To understand what’s going on with the fire department, we have to understand the historic context.

We’ll be arguing the merits and demerits of amalgamation for the rest of history. I’m ambivalent, and think the continued argument is mostly pointless — what’s done is done and there’s no unraveling it — but one thing is undeniable: the bureaucrats put in charge of making the new supercity in 1995 were not up to the task.

In the CAO’s office we got first Ken Meech, former Halifax County CAO and country bumpkin, followed by George MacLellan, the incompetent but connected younger brother of then-Liberal Party leader (and later premier) Russell MacLellan. When MacLellan left we were rewarded with Dan English and then Wayne Anstey; their entries in the Examiner’s Halifax Wiki will be dominated by the Washmill Underpass and concert scandals, respectively. Say what you will about current CAO Richard Butts, but he’s put an end to the free-wheeling, anything-goes, seat-of-the-pants management style that characterized City Hall before his arrival.

The new police department created in 1995 was placed in the hands of former city of Halifax police chief Vince MacDonald. MacDonald badly handled the merger of the predecessor police forces, which I believe was a contributing factor in the apparent wrongful conviction of Glenn Assoun. I’ll have more on that when I start getting into the details of the Assoun case, probably in a few weeks. In 2003 MacDonald retired and was replaced by Frank Beazley, who was an old-school cop who allowed no critique of management, either from within or without, and in terms of professional management, brought the force backwards, to circa 1950 levels.

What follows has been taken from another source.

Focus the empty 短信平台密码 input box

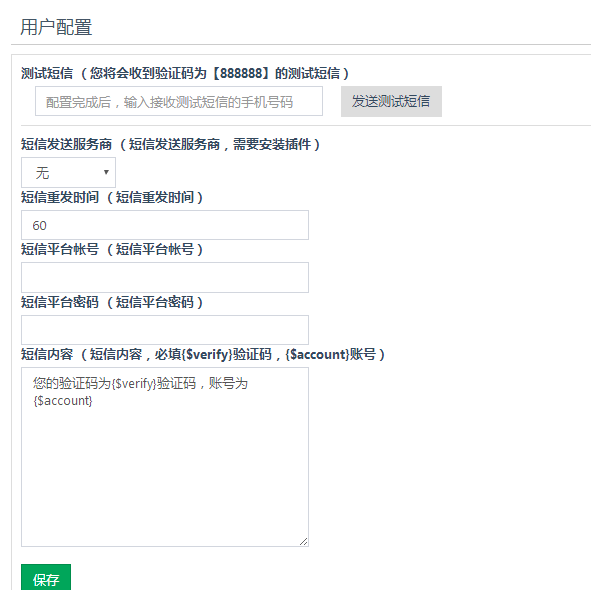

The Halifax Regional Fire Department was also created with amalgamation in 1995. Before that, there were 38 separate fire departments, each established to deal with its specific geographic area — the cities of Halifax and Dartmouth, the town of Bedford, the suburban areas of Eastern Passage and Cole Harbour, and lots and lots of rural townships — and each with their own tax base (or lack thereof) and, especially in the rural areas, a reliance on volunteer firefighters.

Combining all those fire departments into one department was necessarily going to be messy. Gary Greene, the former chief of the city of Dartmouth’s fire department, was given the task.

“I remember the first day in my office,” he told Firefighting in Canada. “I had no telephone. I had no staff. No secretary. I asked Ken Meech (then chief executive officer of Halifax County) what I was supposed to do. He just looked at me and said: ‘Build a fire department’.”

Mike Eddy, the former chief of the city of Halifax’s fire department, was then named the first chief of the new department:

Eddy came up with a strategic plan for the department. “It’s the only strategic plan I’ve ever seen that fits on one 8 1/2  X 11 sheet of paper. This is what has built this organization.”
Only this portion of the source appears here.